Os atingidos pelo rompimento da barragem de rejeitos da Samarco, em Mariana (MG), denunciaram as violações dos direitos das vítimas e reivindicam a garantia de reparação justa e integral aos danos causados para comunidades e famílias da Bacia do Rio Doce.
Na última segunda-feira (5), quando se completaram três anos do rompimento da Barragem de Fundão, em Mariana, na região Central de Minas Gerais, uma comitiva formada por atingidos, visitou a capital da Inglaterra, Londres, para encontrar parlamentares, ONGs, jornalistas e acionistas da anglo-australiana BHP Billiton, empresa que, junto com a Vale, é proprietária da mineradora Samarco.
O grupo, organizado pela organização Cáritas (da Igreja Católica), foi à Inglaterra falar como os atingidos se sentem em relação ao processo de reparação social e ambiental que vem sendo conduzido desde o rompimento. Para isso os atingidos lançaram uma carta-denúncia em que são listados todos os pontos questionados por eles no processo de reparação.

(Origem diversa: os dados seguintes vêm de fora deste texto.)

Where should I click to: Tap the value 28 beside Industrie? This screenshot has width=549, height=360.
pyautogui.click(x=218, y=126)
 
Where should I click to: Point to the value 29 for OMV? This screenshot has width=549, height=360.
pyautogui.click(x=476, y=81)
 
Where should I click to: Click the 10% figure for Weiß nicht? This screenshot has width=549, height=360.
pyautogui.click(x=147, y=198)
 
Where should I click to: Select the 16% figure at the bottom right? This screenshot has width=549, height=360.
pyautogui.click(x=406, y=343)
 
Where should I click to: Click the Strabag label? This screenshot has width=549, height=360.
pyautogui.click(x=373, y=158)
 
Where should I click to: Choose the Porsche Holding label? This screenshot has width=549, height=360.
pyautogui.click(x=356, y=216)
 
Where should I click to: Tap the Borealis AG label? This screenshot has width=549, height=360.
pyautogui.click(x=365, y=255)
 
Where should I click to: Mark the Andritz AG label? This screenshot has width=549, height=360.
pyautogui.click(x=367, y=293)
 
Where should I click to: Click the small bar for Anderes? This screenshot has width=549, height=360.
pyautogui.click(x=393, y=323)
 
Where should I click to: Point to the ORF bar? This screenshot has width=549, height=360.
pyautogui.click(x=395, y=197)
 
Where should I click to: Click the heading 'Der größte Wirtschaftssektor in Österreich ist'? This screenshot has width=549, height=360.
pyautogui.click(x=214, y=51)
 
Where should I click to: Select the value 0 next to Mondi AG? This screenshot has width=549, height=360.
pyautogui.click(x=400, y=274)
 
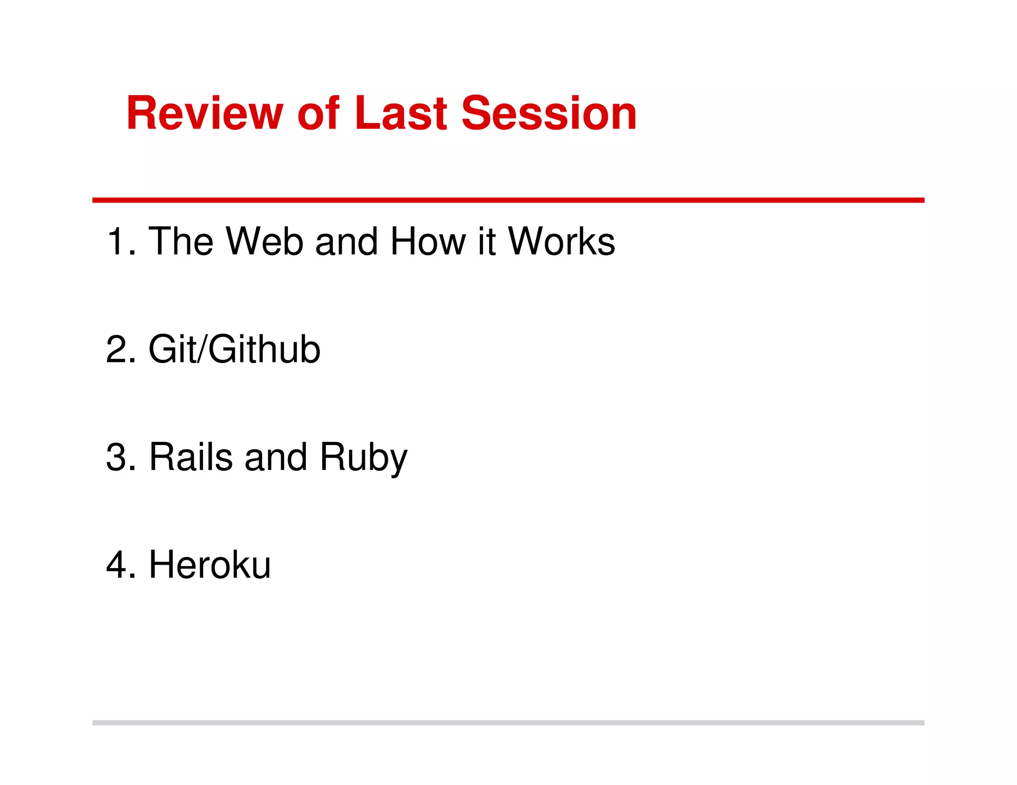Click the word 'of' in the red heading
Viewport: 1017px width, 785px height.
coord(318,114)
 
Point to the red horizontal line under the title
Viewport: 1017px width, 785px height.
coord(508,200)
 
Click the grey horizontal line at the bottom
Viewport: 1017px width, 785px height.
coord(508,722)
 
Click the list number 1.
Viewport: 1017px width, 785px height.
coord(117,242)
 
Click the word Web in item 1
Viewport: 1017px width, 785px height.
coord(264,242)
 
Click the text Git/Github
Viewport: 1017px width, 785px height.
coord(234,349)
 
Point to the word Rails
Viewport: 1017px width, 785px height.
coord(191,457)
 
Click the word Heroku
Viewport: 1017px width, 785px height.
coord(210,565)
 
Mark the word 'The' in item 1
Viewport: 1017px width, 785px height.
coord(181,242)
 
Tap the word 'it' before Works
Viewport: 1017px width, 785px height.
coord(487,242)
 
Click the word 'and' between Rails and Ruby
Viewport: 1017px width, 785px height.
coord(276,457)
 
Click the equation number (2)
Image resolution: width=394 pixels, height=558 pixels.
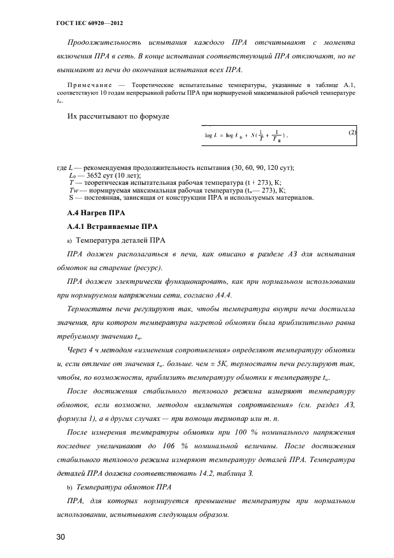[352, 132]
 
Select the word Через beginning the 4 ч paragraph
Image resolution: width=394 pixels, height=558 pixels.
[81, 349]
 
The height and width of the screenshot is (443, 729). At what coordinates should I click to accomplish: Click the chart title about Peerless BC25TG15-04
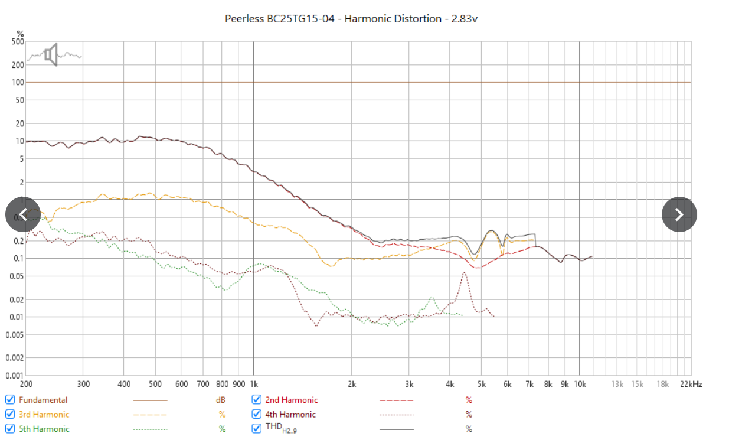[351, 18]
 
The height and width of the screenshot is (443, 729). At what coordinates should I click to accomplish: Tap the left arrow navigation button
[23, 214]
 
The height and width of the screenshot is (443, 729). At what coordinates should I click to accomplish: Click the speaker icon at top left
[51, 54]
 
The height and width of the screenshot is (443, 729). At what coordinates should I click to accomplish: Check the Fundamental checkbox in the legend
[10, 400]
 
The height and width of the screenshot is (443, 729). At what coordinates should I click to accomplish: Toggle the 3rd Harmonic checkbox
[10, 415]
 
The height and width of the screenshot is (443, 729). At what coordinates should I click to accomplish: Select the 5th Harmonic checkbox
[10, 429]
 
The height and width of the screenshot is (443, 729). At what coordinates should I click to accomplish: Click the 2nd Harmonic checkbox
[257, 400]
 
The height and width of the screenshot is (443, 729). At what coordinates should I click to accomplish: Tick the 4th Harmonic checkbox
[257, 415]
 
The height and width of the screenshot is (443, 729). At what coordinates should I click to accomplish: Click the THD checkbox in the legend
[257, 429]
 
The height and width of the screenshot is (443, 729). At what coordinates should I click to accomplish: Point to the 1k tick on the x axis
[253, 384]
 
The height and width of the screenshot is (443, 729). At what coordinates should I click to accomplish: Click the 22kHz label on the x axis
[690, 384]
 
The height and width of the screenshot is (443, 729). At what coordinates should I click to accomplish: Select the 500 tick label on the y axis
[18, 42]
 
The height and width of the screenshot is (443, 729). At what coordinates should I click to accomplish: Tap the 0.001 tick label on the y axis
[15, 375]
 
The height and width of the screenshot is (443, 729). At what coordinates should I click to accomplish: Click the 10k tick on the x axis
[579, 384]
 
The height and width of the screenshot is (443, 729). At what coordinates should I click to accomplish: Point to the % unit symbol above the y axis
[20, 33]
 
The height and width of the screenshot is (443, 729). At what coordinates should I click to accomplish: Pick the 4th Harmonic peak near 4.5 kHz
[465, 273]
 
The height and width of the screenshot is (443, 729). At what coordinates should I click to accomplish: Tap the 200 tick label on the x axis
[26, 384]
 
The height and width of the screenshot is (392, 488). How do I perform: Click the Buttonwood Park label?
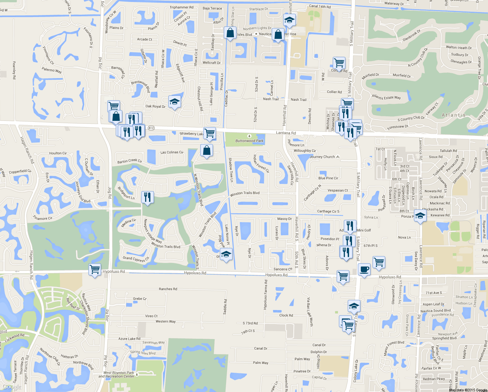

Dentre eles, a demora no processo judicial, as divergências em relação às indenizações e os processos nos reassentamentos nas comunidades de Bento Rodrigues e Paracatu de Baixo são alguns pontos trabalhados no documento.
“Não foi acidente!”, ressalta a carta que reivindica também que “as empresas sejam tratadas como rés e nós como vítimas – e não ambas como partes de um processo de negociação ou uma mesa de diálogo. No Brasil, sobrecarregamos todo sistema público para tentar dar conta de uma demanda absurda causada pelo crime das mineradoras. Nosso país é responsável pela atuação irresponsável das empresas, mas é também vítima delas. É importante que seja entendido que o maior desastre socioambiental do Brasil foi um crime – tipificado e com processo penal em curso”.
Os atingidos exigem que o Rio Doce seja discutido em vistas de “um presente-futuro onde água e terra boa valerão muito mais”. Para os atingidos “a bacia hidrográfica atingida, uma das mais importantes do Brasil, é terra com água – o que vale muito mais do que a Vale. Infelizmente, vivemos num país de instituições colonizadas, um estado cada vez mais controlado por forças privatizantes, adeptas de um neoliberalismo predatório que transforma a consciência ambiental em discurso corporativo [e é revoltante ver como a Fundação atualiza, perversamente, essa apropriação]. Que não sejam medidos esforços e que todos os recursos necessários sejam alocados para a efetiva regeneração de todo território atingido”.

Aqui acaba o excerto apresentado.